Der Autor hat sich eine Herkulesaufgabe vorgenommen, in der er versucht, mehrere thematische Einheiten zu einem Ganzen zusammenzufügen: Der moderne Forschungsstand über jüdisches Leben vor 2000 Jahren ist in seiner Drastik lebendig dargestellt, ebenso die Sorgen und Nöte einer konkreten Person. Hier wird mit vielen Vorurteilen, Halbwahrheiten und Wissenslücken aufgeräumt. Dabei wird auch intensiv über existentielle Glaubensfragen nachgedacht.

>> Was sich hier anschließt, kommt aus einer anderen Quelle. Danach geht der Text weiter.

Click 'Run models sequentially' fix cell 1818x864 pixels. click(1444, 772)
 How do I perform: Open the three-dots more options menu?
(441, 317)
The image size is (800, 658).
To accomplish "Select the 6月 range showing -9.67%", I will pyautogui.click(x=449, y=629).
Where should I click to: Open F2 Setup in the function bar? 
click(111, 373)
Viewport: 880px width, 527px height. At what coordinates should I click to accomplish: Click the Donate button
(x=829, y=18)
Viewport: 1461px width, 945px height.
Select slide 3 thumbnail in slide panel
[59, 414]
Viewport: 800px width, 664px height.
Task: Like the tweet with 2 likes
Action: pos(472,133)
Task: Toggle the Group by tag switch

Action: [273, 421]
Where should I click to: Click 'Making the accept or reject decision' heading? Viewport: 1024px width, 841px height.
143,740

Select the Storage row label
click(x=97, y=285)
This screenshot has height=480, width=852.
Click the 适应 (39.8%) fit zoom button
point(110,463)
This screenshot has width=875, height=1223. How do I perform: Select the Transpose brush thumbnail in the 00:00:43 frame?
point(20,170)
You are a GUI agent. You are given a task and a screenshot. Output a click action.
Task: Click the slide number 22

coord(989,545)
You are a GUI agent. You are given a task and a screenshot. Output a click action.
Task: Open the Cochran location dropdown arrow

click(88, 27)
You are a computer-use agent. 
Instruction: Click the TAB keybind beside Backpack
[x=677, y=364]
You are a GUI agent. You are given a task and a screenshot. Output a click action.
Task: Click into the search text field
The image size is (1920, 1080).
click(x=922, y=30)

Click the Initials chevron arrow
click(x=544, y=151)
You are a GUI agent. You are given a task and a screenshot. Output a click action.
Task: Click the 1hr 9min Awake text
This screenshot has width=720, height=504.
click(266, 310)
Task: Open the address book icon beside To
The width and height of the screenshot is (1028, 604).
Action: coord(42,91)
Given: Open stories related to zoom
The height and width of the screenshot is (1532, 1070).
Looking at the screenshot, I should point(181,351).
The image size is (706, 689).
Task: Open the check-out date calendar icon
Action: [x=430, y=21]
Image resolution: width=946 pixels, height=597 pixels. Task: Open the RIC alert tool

Zwangsläufig tritt das Motiv der Trennung von Lisas Eltern in den Hintergrund - war dies offensichtlich doch nur der Aufhänger für das Wiedersehen von Onkel und Nichte. Die Begegnung der beiden Welten, um so dem Geheimnis von Jesus und seiner Auferstehung näherzukommen, wirkt halbfertig. Und die Reflexionsimpulse würden sich in der Firmvorbereitung gut machen, aber hier? Der leicht schnoddrige Ton zwischen dem Ich-Erzähler Alex und Lisa gibt dem Ganzen jedoch den nötigen Pep, um jugendliche Leser bei der Stange zu halten. - Sicherlich ein "Orchideen"-Buch, also nicht für Lesermassen gedacht, aber für interessierte Jugendliche wie erwachsene Leser ein Gewinn!